# [Task inputs]

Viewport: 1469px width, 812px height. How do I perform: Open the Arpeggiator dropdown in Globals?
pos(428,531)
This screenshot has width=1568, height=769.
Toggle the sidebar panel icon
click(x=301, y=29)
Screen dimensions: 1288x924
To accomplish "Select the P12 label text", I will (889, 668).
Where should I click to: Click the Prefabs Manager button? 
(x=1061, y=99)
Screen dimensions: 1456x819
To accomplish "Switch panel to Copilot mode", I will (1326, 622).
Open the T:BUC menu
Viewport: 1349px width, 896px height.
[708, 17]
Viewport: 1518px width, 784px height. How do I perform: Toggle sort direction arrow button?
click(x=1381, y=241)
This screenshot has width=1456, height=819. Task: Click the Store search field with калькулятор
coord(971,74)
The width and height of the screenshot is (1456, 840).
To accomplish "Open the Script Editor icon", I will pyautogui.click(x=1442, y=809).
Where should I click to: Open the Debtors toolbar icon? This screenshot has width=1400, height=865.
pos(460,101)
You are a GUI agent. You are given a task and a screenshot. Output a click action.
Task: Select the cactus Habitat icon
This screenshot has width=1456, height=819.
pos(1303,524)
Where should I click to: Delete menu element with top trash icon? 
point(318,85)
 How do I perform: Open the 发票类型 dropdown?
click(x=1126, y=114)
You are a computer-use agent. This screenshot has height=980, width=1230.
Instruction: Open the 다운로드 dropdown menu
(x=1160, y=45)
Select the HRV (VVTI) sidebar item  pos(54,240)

# [Aim of the exercise]
The lines from the one with "Where should I click to: Open" through the end of the data above are to be set down exactly, with both boundary lines included and no other lines.

# [Answer to this problem]
Where should I click to: Open the Debtors toolbar icon? This screenshot has width=1400, height=865.
pos(460,101)
You are a GUI agent. You are given a task and a screenshot. Output a click action.
Task: Select the cactus Habitat icon
This screenshot has width=1456, height=819.
pos(1303,524)
Where should I click to: Delete menu element with top trash icon? 
point(318,85)
 How do I perform: Open the 发票类型 dropdown?
click(x=1126, y=114)
You are a computer-use agent. This screenshot has height=980, width=1230.
Instruction: Open the 다운로드 dropdown menu
(x=1160, y=45)
Select the HRV (VVTI) sidebar item  pos(54,240)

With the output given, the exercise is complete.